Consegna assegnata a:
Stabilisca se ciascuna delle affermazioni seguenti concorda con il brano su Red Siren riportato più sotto. Per ognuna risponda sì o no, citando alla lettera le parole del brano che lo decidono. (i) Il ruolo dell'ispettrice Anita Staro è affidato ad Asia Argento. (ii) Il padre di Alice si è ritirato in Spagna. (iii) Le musiche originali sono firmate da Denis Rouden.

Regia: Olivier Megaton
Sceneggiatura: Norman Spinrad, Robert Conrath, Alain Berliner, Olivier Megaton
Musiche Originali: Nicolas Bigialo
Fotografia: Denis Rouden
Scenografia: Hervé Leblanc
Suono: Pascal Armant, Alexandre Widmer, François Grouslt
Montaggio : Yann Hervé
Interpreti : Jean-Marc Barr, Asia Argento, Frances Barber, Andrew Tiernan, Alexandra Negrao, Edouard Montoute, Vernon Dobtcheff, Johan Leysen, Jean-Christophe Bouvet, Carlo Brandt, François Levantal

Recensione n.1

Tratto dal romanzo di Maurice Dantec, Red Siren racconta la storia della dodicenne Alice che denuncia all’ispettrice Anita Staro (Asia Argento) un omicidio commesso dalla madre Eva ai danni della nurse, con tanto di prove documentali riportate su DVD. Anita, identificandosi con la bambina sottoposta a ogni sorta di violenza fisica e morale dalla madre, prende a cuore il caso, sfidando persino l’opposizione del proprio capo che teme il potere non solo economico di Eva. La madre infatti è una donna potente e pericolosa, perché psicotica ma anche perché gode di appoggi politici oltre che essere la titolare di un immenso patrimonio finanziario. Alice riesce a sfuggire momentaneamente alla caccia dei killer assoldati da Eva trovando temporaneo rifugio nell’auto di Hugo (Jean-Marc Barr).
E da questo punto in poi il film ricalca, come citazione dichiarata, “Léon” di Luc Besson. Hugo è infatti un killer senza scrupoli, che ha “lavorato” per Liberty Bell, un’organizzazione antifascista che ha assunto però le sembianze di una setta mediatica. Dalle cruente scene iniziali si passa al tema del viaggio di Hugo e Alice alla ricerca del padre di lei, Travis (Johan Leysen), che si è ritirato sotto falso nome in Portogallo. Poche immagini di vacanza a ridosso della costa e poi l’inferno riesploderà…
Il principale difetto del film è la sua assoluta infondatezza ontologica: perché un film così? E, soprattutto, a chi giova? Non funziona né a livello di poetica né di estetica. La trama è una sorta di medley di film precedenti mal organizzato, tanto da apparire inverosimile e inconsistente. I personaggi sono fumettistici, non esiste alcun approfondimento psicologico, rimangono del tutto oscure le motivazioni profonde che li spingono ad agire. Uno per tutti: Eva, la madre. Dal racconto del padre, all’inizio il matrimonio aveva funzionato. Poi, Eva aveva iniziato a guadagnare sempre di più e a essere attratta dal potere in sé. A quel punto aveva incominciato a filmare orge che organizzava nella propria casa. Dalle orge all’amore per la violenza, il passo era stato breve. Ma cos’è un bigino mal scritto sulle principali perversioni sessuali esistenti?

Consegna assegnata b:
Restituisca fedelmente tutte le righe dei record che seguono, senza includere le immagini.

Raccolta di dati:
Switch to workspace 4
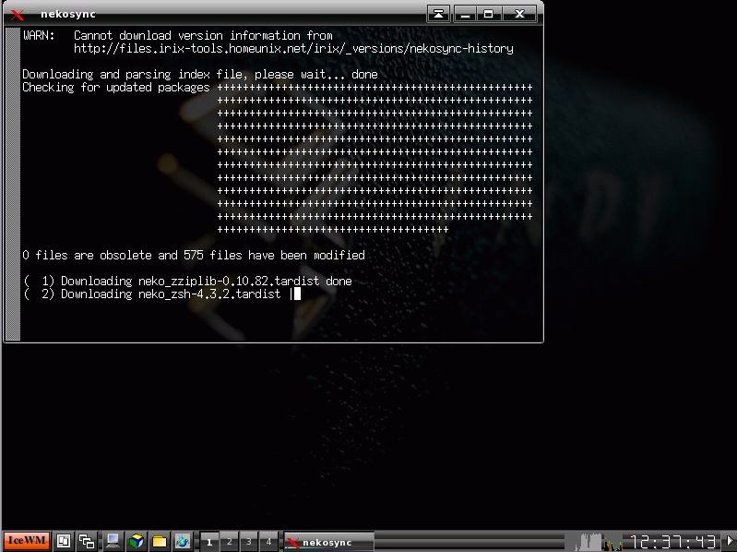 click(x=268, y=542)
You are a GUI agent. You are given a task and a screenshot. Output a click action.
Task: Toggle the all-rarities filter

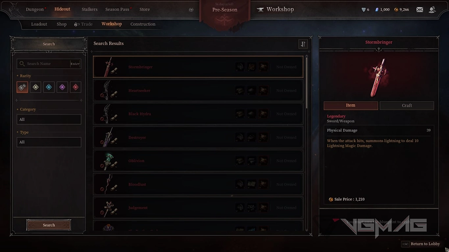point(22,87)
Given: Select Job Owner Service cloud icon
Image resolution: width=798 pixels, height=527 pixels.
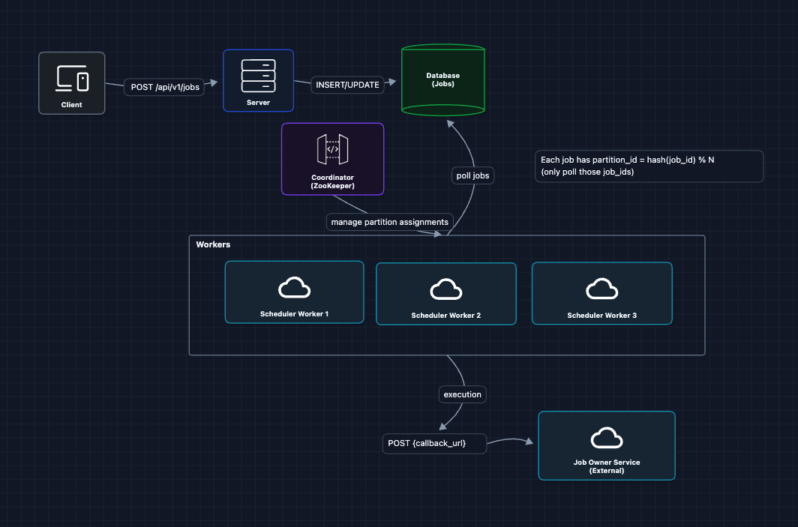Looking at the screenshot, I should (x=606, y=438).
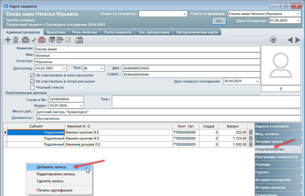Click the trash can icon in the toolbar
The width and height of the screenshot is (305, 196).
tap(16, 40)
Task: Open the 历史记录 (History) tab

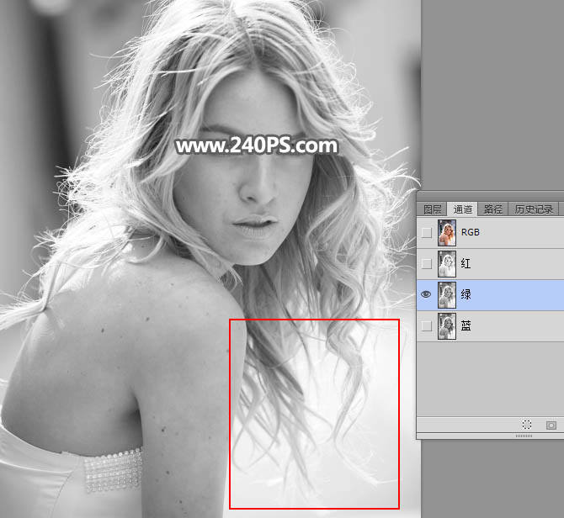Action: (534, 209)
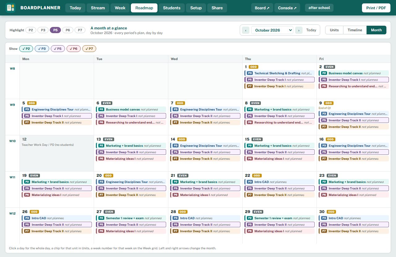Toggle the P2 show filter chip

pyautogui.click(x=26, y=49)
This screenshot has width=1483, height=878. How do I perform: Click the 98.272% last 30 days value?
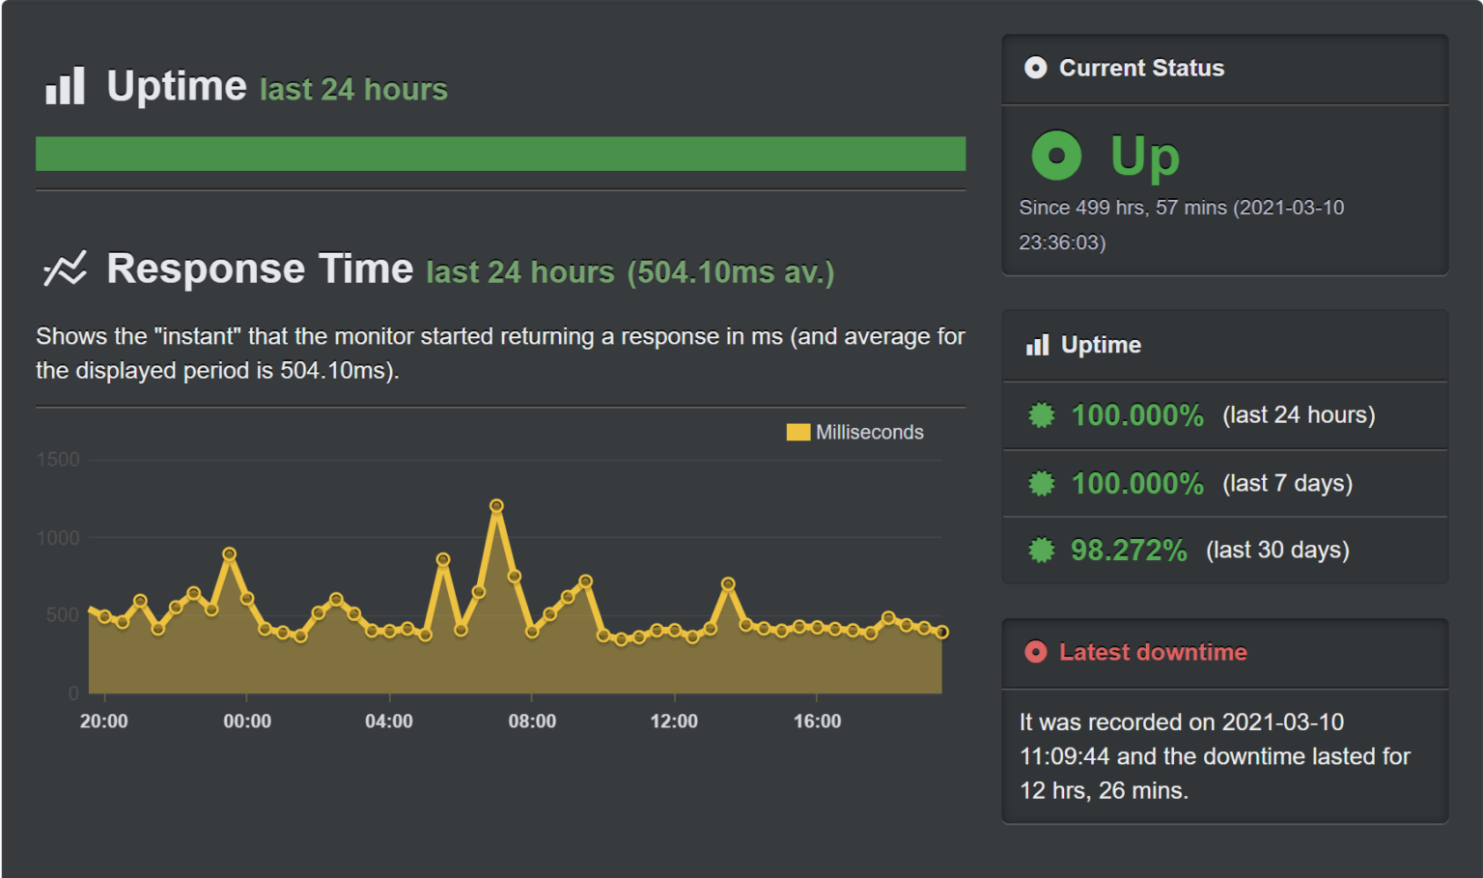tap(1129, 551)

Risposta scritta a:
(i) Sì: "l’ispettrice Anita Staro (Asia Argento)".
(ii) No: "si è ritirato sotto falso nome in Portogallo".
(iii) No: "Musiche Originali: Nicolas Bigialo".

Risposta scritta b:
Switch to workspace 4
 click(x=268, y=542)
You are a GUI agent. You are given a task and a screenshot. Output a click action.
Task: Toggle the all-rarities filter

point(22,87)
Given: Select Job Owner Service cloud icon
Image resolution: width=798 pixels, height=527 pixels.
Looking at the screenshot, I should (x=606, y=438).
Click the trash can icon in the toolbar
The width and height of the screenshot is (305, 196).
tap(16, 40)
Task: Open the 历史记录 (History) tab

Action: (534, 209)
Toggle the P2 show filter chip

pyautogui.click(x=26, y=49)
This screenshot has width=1483, height=878. How do I perform: Click the 98.272% last 30 days value?
tap(1129, 551)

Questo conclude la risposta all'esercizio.